Eine andere Seite der italienischen Medienlandschaft zeigt der Paparazzo Antonello Zappadu mit seinen Aufnahmen von Silvio Berlusconi in dessen Villa Certosa auf Sardinien. Aus großer Entfernung aufgenommen, die Gesichter unkenntlich gemacht, werden diese Bilder zu Beweisfotos für die Freizeitaktivitäten des italienischen Ministerpräsident im Kreise junger, leicht bekleideter Frauen.

Antonello Zappadu, Santiago de Cali, www.zappadu.com.co

Bruno Pulici

Bruno Pulici : Domestico

 Unsere Vorstellung von Normalität stellt Bruno Pullici (1981) in seiner Arbeit “Domestico” in Frage. In seinen im häuslichen Umfeld aufgenommenen Familienportraits sind einzelne Personen geistig behindert. Statt den Menschen lösen jedoch die dargestellten Situationen und die Beziehung der Personen untereinander Irritation aus und erschweren vorschnelle Kategorisierungen.

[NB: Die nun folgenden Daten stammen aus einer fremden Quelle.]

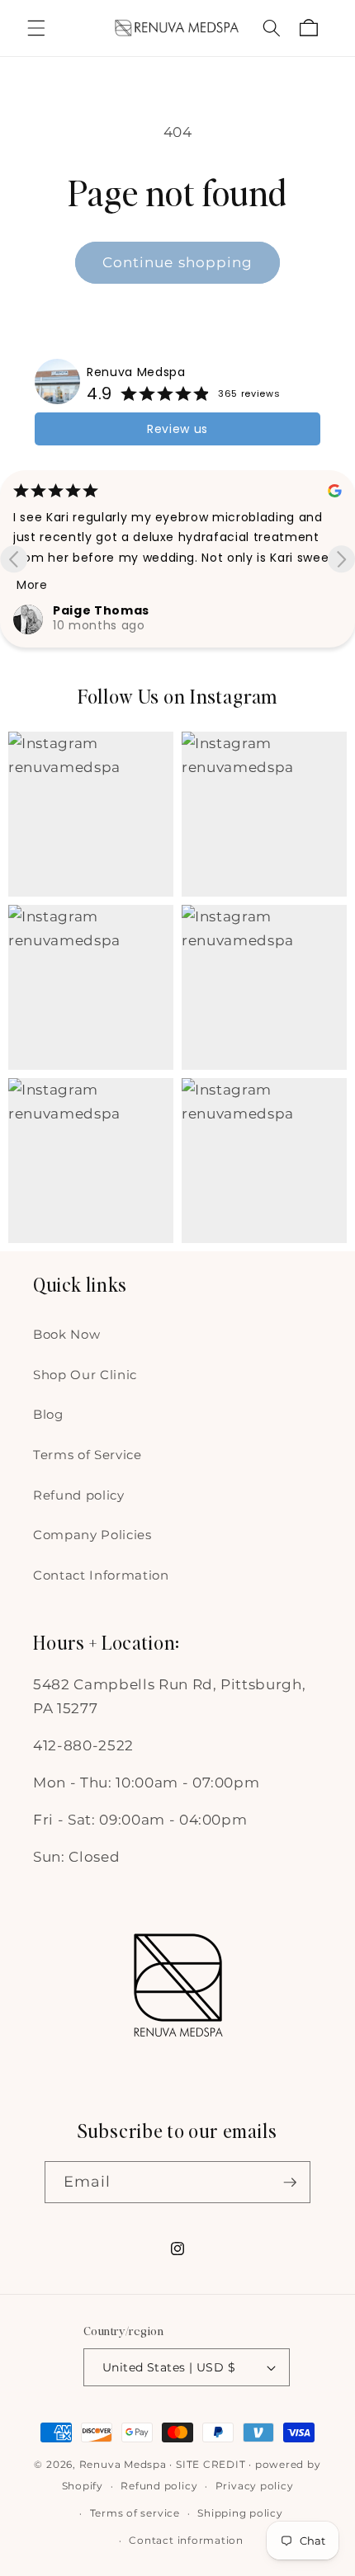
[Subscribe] (290, 2182)
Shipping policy (240, 2513)
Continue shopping (177, 262)
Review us (177, 429)
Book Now (66, 1334)
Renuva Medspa (136, 372)
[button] (36, 28)
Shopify (82, 2485)
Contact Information (101, 1575)
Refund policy (79, 1495)
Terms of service (135, 2513)
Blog (48, 1414)
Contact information (186, 2540)
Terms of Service (87, 1454)
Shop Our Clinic (85, 1374)
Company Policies (92, 1534)
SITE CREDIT (210, 2464)
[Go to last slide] (13, 558)
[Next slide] (341, 558)
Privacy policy (254, 2485)
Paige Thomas (101, 610)
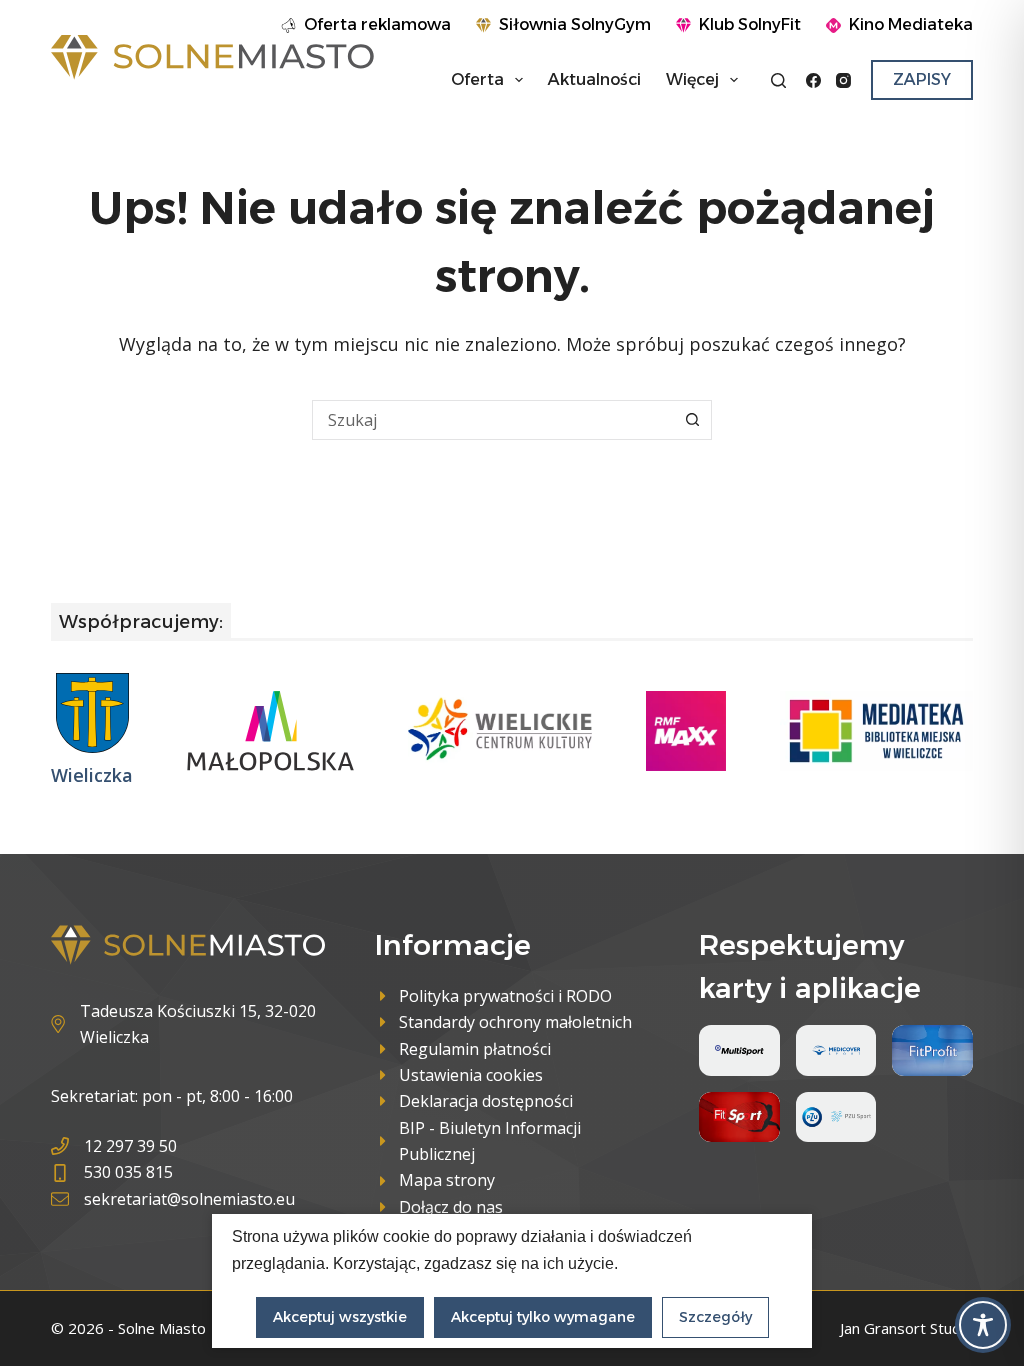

Bruno Pulici, Milano, www.brunopulici.com

Franco Pagetti

Franco Pagetti : afghanistan landscapes

Franco Pagetti (1950) arbeitet seit 1994 als Fotojournalist und berichtet aus Konfliktregionen, wie Afghanistan, dem Irak, Kaschmir, Palästina und dem Sudan. Seine aus dem Flugzeug aufgenommenen Bilder aus dem Jahr 2009 zeigen ein Afghanistan, wie wir es selten zu sehen bekommen: weite, beeindruckende Landschaften und die imposanten, zerklüfteten Gebirgsketten des Hindukusch.

Franco Pagetti, Roma, www.viiphoto.com

Giuseppe Carotenuto

Giuseppe Carotenuto : Diary of Italian troops from Afghanistan

Giuseppe Carotenuto (1984) porträtiert junge Soldaten, stationiert in Buji, einem der vermeintlich gefährlichsten Vorposten der italienischen Armee in Afghanistan. Erst nachdem ein Unteroffizier des Postens in einem der zahlreichen Feuergefechte mit Aufständischen ums Leben kam, wurde die Existenz des Vorpostens in der kargen, menschenverlassenen Gegend öffentlich. In begleitenden Tagebucheinträgen schildern die Soldaten ihre Erlebnisse, Gedanken und Ängste.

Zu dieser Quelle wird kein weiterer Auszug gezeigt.